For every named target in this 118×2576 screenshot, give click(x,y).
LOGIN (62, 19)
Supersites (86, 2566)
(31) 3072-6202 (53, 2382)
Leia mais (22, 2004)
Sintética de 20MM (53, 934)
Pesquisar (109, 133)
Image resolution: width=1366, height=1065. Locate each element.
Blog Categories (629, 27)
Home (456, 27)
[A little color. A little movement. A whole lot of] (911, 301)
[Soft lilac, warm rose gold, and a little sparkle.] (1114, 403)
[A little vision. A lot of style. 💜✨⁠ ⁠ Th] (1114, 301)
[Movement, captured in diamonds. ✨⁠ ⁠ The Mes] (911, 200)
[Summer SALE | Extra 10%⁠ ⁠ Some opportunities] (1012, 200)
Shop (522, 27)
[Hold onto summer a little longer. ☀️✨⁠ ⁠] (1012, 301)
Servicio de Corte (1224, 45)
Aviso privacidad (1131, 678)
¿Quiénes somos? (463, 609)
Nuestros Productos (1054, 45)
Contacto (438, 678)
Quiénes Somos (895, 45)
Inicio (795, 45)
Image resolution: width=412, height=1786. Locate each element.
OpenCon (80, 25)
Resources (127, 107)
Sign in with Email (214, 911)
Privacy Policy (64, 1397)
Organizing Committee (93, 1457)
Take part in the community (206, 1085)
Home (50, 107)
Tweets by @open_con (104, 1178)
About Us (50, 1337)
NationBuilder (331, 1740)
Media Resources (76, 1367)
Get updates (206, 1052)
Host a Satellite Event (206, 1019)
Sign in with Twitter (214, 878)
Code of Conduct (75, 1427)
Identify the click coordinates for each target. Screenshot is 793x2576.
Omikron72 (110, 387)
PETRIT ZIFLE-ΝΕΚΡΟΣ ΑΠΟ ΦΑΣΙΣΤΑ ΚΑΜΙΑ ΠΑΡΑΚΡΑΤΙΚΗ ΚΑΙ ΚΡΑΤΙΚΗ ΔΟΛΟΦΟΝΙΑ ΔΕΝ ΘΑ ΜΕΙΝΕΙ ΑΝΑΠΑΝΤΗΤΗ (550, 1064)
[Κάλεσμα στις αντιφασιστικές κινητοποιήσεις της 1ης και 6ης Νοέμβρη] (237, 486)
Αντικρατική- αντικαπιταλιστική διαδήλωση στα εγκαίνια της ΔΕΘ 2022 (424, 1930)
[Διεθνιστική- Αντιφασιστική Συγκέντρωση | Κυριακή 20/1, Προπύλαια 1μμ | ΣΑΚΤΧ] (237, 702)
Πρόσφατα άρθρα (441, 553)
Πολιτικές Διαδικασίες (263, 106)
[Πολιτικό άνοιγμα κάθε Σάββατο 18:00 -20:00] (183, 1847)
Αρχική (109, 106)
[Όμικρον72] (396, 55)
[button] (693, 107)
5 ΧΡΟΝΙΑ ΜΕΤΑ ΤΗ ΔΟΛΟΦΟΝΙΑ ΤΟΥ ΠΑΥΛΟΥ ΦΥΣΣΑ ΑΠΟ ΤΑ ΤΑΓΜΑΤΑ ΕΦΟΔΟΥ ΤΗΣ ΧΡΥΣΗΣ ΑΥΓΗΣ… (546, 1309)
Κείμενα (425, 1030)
------------------------------
● **ABOUT THIS TASK**
Reproduce the material in full, with no word added or dropped.

● **TASK ANSWER**
For every named target in this 118×2576 screenshot, give click(x,y).
LOGIN (62, 19)
Supersites (86, 2566)
(31) 3072-6202 (53, 2382)
Leia mais (22, 2004)
Sintética de 20MM (53, 934)
Pesquisar (109, 133)
Image resolution: width=1366, height=1065. Locate each element.
Blog Categories (629, 27)
Home (456, 27)
[A little color. A little movement. A whole lot of] (911, 301)
[Soft lilac, warm rose gold, and a little sparkle.] (1114, 403)
[A little vision. A lot of style. 💜✨⁠ ⁠ Th] (1114, 301)
[Movement, captured in diamonds. ✨⁠ ⁠ The Mes] (911, 200)
[Summer SALE | Extra 10%⁠ ⁠ Some opportunities] (1012, 200)
Shop (522, 27)
[Hold onto summer a little longer. ☀️✨⁠ ⁠] (1012, 301)
Servicio de Corte (1224, 45)
Aviso privacidad (1131, 678)
¿Quiénes somos? (463, 609)
Nuestros Productos (1054, 45)
Contacto (438, 678)
Quiénes Somos (895, 45)
Inicio (795, 45)
Image resolution: width=412, height=1786. Locate each element.
OpenCon (80, 25)
Resources (127, 107)
Sign in with Email (214, 911)
Privacy Policy (64, 1397)
Organizing Committee (93, 1457)
Take part in the community (206, 1085)
Home (50, 107)
Tweets by @open_con (104, 1178)
About Us (50, 1337)
NationBuilder (331, 1740)
Media Resources (76, 1367)
Get updates (206, 1052)
Host a Satellite Event (206, 1019)
Sign in with Twitter (214, 878)
Code of Conduct (75, 1427)
Identify the click coordinates for each target. Screenshot is 793x2576.
Omikron72 (110, 387)
PETRIT ZIFLE-ΝΕΚΡΟΣ ΑΠΟ ΦΑΣΙΣΤΑ ΚΑΜΙΑ ΠΑΡΑΚΡΑΤΙΚΗ ΚΑΙ ΚΡΑΤΙΚΗ ΔΟΛΟΦΟΝΙΑ ΔΕΝ ΘΑ ΜΕΙΝΕΙ ΑΝΑΠΑΝΤΗΤΗ (550, 1064)
[Κάλεσμα στις αντιφασιστικές κινητοποιήσεις της 1ης και 6ης Νοέμβρη] (237, 486)
Αντικρατική- αντικαπιταλιστική διαδήλωση στα εγκαίνια της ΔΕΘ 2022 (424, 1930)
[Διεθνιστική- Αντιφασιστική Συγκέντρωση | Κυριακή 20/1, Προπύλαια 1μμ | ΣΑΚΤΧ] (237, 702)
Πρόσφατα άρθρα (441, 553)
Πολιτικές Διαδικασίες (263, 106)
[Πολιτικό άνοιγμα κάθε Σάββατο 18:00 -20:00] (183, 1847)
Αρχική (109, 106)
[Όμικρον72] (396, 55)
[button] (693, 107)
5 ΧΡΟΝΙΑ ΜΕΤΑ ΤΗ ΔΟΛΟΦΟΝΙΑ ΤΟΥ ΠΑΥΛΟΥ ΦΥΣΣΑ ΑΠΟ ΤΑ ΤΑΓΜΑΤΑ ΕΦΟΔΟΥ ΤΗΣ ΧΡΥΣΗΣ ΑΥΓΗΣ… (546, 1309)
Κείμενα (425, 1030)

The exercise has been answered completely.